By Arwa Mahdawi, The Guardian

The artist’s work has told stories ranging from memories of the Harlem renaissance to disputes with racist neighbours – and at 88, she’s still got plenty to say

When Faith Ringgold graduated from high school in 1948 she headed to the City College of New York to sign up for an art degree. Ringgold lived around the corner from the campus in Harlem, and used to “see the boys coming out of the subway and going up the hill to the college”. It had never occurred to her that they were all white, and that it was a men-only college. When the bemused college administrators informed her she wouldn’t be able to attend, Ringgold refused to budge. She wasn’t taking a stand, she just didn’t understand why they were telling her she couldn’t do art.

“Art is what I wanted to do,” she says matter-of-factly. “As a child you think you have the freedom to do what you want.
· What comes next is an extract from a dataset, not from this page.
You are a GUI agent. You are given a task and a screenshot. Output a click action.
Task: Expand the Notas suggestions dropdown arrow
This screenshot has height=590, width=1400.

You learn later in life that maybe you’re not supposed to do this or that. Then, hopefully, you realise that you can try.” Eventually, a college official helped her sort out a compromise. Women were allowed to teach – that was acceptable; she could get an art degree as long as she minored in education at the college’s teaching institute. She was in, but it wasn’t exactly a breeze from there: she experienced racism and several teachers tried to discourage her. But she never doubted her ability: “Sorry, but I’m here. And I’m going to be here. And you better know it.”

Ringgold has certainly made good on her words. The 88-year-old isn’t just a successful artist: she’s an author, activist and cultural icon. Her career has been prolific and diverse; she’s worked across 16 different media. A survey of her work spanning 50 years is about to open at the Serpentine in London, her first in a European arts institution…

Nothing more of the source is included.